“Unless we completely inhabit ourselves, it’s not possible to be completely present.” So wrote Gina Sharpe, founder of the New York Insight Meditation Center. Today I’m going to concentrate on inhabiting myself completely.
Most of the time (especially during the past winter, it seems), I’ve inhabited innumerable places other than myself: the countless tasks of work; the business (and busyness) of those around me, along with their demands and enticements; the chores and challenges of making home with my wife; the daily, sometimes hourly, even minute-by-minute barrage of news from the widening circles of the world (today I can’t get the ringing of Monday’s bombings in Boston out of my head).
My sense of hearing, the kind I do with what Benedict called the “ear of the heart,” has grown dull. I know that because my voice has grown quiet. Occasionally some burst of words is drawn out by the pressure of deadlines or the expectations of others, but too little seems (to me) born naturally out of the fertile inner ground where I feel most at home and from which my best has always arisen. I’m nettled by twin hungers, to be in authentic relationship with the divine Mystery, of which I am one expression, and with all that flows from it, and to express something of that relationship not only with words but with my whole being.

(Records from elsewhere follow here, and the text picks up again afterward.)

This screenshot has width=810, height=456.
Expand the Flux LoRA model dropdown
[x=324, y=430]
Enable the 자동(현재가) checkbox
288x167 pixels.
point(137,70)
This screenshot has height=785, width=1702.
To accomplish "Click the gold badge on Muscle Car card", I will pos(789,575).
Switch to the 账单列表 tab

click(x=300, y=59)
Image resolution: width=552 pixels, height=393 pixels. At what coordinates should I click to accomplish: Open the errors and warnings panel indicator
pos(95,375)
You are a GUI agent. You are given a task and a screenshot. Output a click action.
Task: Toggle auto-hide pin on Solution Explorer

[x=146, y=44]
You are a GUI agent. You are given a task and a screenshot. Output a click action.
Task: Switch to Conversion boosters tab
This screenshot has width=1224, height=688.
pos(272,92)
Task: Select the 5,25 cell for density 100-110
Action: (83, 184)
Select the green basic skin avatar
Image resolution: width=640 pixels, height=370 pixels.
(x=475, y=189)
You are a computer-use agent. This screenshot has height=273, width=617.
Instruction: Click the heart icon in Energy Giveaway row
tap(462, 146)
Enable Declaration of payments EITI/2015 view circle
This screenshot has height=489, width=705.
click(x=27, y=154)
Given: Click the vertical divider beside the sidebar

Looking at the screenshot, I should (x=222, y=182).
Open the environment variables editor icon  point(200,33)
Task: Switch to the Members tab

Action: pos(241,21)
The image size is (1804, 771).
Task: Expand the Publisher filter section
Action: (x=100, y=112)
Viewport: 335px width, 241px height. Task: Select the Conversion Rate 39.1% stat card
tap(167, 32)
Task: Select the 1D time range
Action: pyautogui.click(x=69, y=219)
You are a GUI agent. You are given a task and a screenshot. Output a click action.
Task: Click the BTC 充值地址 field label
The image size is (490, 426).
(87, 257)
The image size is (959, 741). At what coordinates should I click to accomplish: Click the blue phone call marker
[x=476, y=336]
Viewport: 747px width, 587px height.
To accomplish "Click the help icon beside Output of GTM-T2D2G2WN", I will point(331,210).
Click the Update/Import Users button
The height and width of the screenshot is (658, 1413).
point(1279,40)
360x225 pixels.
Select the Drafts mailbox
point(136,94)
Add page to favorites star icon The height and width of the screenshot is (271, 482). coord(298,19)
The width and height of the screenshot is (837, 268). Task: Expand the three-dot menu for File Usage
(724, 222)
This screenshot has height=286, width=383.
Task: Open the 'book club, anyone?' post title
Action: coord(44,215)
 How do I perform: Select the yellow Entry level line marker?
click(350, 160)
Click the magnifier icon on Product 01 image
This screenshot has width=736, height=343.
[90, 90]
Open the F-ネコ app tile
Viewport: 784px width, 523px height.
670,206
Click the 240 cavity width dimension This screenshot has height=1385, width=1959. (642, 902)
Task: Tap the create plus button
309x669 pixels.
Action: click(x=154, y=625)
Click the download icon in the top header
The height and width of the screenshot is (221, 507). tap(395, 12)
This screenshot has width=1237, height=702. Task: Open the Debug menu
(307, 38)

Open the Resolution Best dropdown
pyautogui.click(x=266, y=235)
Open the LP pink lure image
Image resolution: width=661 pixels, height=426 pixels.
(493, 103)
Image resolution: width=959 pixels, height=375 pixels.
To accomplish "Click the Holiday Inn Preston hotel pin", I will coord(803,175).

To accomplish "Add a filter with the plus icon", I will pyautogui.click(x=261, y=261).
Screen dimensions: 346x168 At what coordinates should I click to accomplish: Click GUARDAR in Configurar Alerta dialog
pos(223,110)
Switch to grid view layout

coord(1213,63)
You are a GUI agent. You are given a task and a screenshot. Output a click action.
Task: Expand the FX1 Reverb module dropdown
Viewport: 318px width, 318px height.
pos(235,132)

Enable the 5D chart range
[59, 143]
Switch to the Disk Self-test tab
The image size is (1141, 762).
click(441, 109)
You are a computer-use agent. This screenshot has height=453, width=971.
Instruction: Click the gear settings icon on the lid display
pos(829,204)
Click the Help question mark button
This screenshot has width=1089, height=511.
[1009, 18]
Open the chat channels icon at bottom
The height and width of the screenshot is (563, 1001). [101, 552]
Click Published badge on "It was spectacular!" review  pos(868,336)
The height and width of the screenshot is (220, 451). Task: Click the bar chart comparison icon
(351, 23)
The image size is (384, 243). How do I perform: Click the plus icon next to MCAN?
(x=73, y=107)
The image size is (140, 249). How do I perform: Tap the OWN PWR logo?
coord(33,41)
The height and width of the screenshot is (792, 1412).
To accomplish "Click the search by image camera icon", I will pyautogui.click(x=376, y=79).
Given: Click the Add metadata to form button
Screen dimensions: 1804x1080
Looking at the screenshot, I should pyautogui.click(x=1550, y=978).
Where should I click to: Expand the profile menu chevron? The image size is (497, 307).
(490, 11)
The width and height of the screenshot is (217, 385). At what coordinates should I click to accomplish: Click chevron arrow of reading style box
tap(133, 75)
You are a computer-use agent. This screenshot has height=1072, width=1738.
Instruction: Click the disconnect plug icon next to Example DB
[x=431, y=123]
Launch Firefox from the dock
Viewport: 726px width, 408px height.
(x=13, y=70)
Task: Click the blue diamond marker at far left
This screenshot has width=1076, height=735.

My heart and my will today are with Lewis Mumford, who wrote, “One is damned in one’s work, not by the cohorts of Satan, against whom one is on one’s guard; but by all the little Children of Light who bait one with their good intentions and make one surrender one’s proper virtue in the interest of their virtue, as if, in the long run, that would be more important. Henceforward, I shout to the heavens, I shall deliver no more lectures on behalf of good causes: I am the good cause that denies the need for such lectures. Avaunt! importuning world! Back to my cell.”
The whole day, of course, won’t be spent in my cell; I won’t inhabit myself completely and without interruption. But I shall spend the day there serially, returning to that holy place each time I recognize I’ve been distracted from it. Maybe the numen of that intimate place will still speak to me.